Smith, A. J.; Schrank, Z.; Guan, N.; Pedroza, D. A.; Calderon, S. J.; Yuan, X.; Zhao, N.; Gabriel, Z.; Gao, Y.; Rivas, C. H.; Liu, F.; Serody, J. S.; Perou, C. M.; Earp, H. S.; Rosen, J. M.

2026-02-06 cancer biology
10.64898/2026.02.04.703648 bioRxiv
Show abstract

Triple-negative breast cancer (TNBC) has high rates of recurrence despite chemotherapy and immune checkpoint blockade (ICB). Tumor-associated macrophages (TAMs) can either suppress or support anti-tumor immunity, but the mechanisms governing these states and therapeutic targets remain unclear. Here, integrating public scRNAseq datasets with TNBC cohorts, we identify a prognostic myeloid signature defined by CXCL9hi/C1Qlow TAM programs, associated with improved survival and increased lymphocyte activation pathways. Using immunocompetent p53-null syngeneic TNBC models spanning basal-like (2153L) and claudin-low (T12) subtypes, we show that immunomodulatory cyclophosphamide (CTX) reprograms hematopoiesis toward the monocytic lineage and induces an interferon (IFN) conditioned tumor milieu that supports CXCL9 monocyte-derived macrophages (Mo.Macs) in basal-like disease. Combining CTX with the next generation MERTK-selective inhibitor UNC2371 (MRX-2843) drives complete remissions in both models, but durable long-term responses occurred selectively in the basal-like subtype model. The expansion of antigen-presenting CXCL9 Mo.Macs and reduction of C1q phagocytic TAMs are observed in responding tumors.
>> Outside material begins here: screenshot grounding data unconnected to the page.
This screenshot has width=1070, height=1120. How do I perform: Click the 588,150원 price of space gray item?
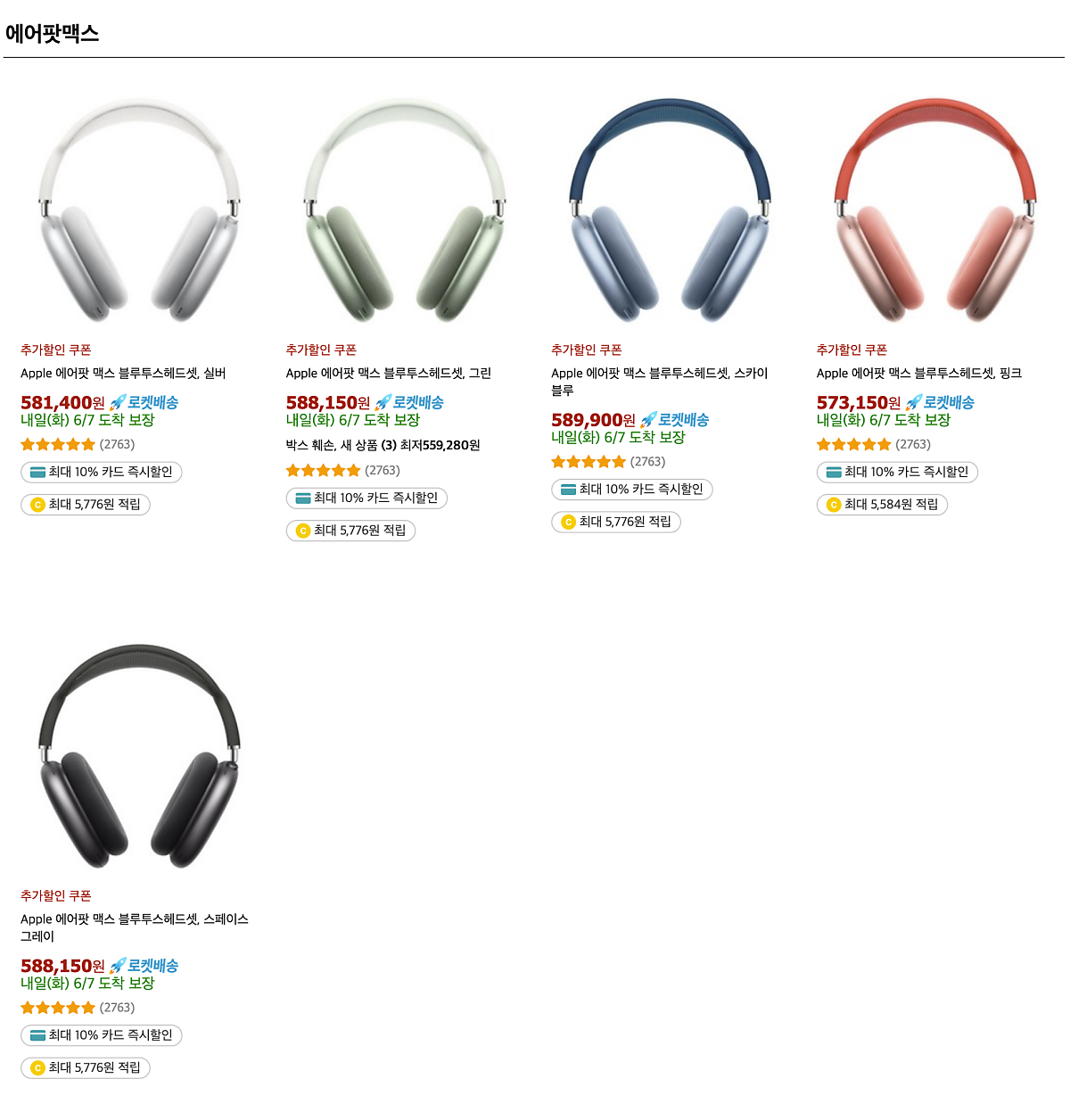62,966
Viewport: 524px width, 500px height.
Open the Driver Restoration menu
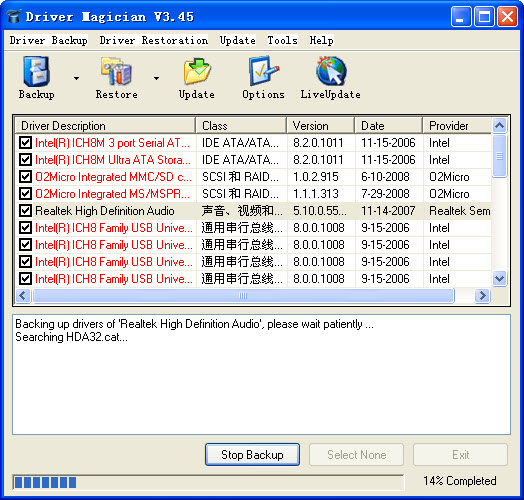(154, 40)
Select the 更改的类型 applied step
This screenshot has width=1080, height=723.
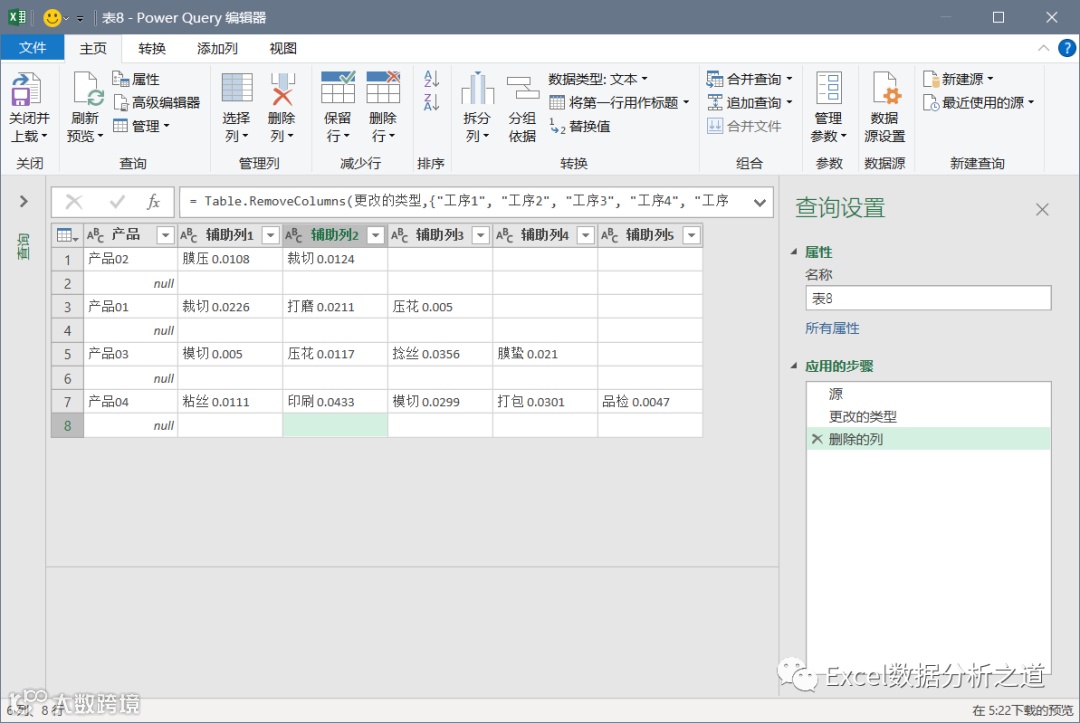click(862, 417)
Mechanistically, MERTK inhibition relieves MAPK/SOCS1 mediated restraint of IFN signaling driving a positive feedback loop of IRF7/STAT1/IRF1 driven CXCL9 induction. Functionally, tumor control requires CXCL9-CXCR3 dependent CD4 T cell recruitment, accumulation of stem-like memory CD4 T cells, and germinal center like immune organization in tumor-draining lymph nodes. PD-1 blockade further increases durability, preventing recurrence in most treated basal-like tumors. Together, these findings define an IFN licensed, MERTK regulated myeloid checkpoint that can be therapeutically targeted to convert suppressive TNBC microenvironments into durable adaptive immunity, supporting clinical translation of CTX + MRX-2843 based combinations in basal-like TNBC. SignificanceSuppressive myeloid programing limits effective adaptive immune engagement in TNBC usually resulting in ICB treatment resistance and tumor recurrence. This study identifies a therapeutically actionable myeloid interferon checkpoint in which MERTK inhibition stabilizes CXCL9 monocyte-macrophage programming to promote CD4 T cell dependent immune memory and durable tumor control in basal-like TNBC.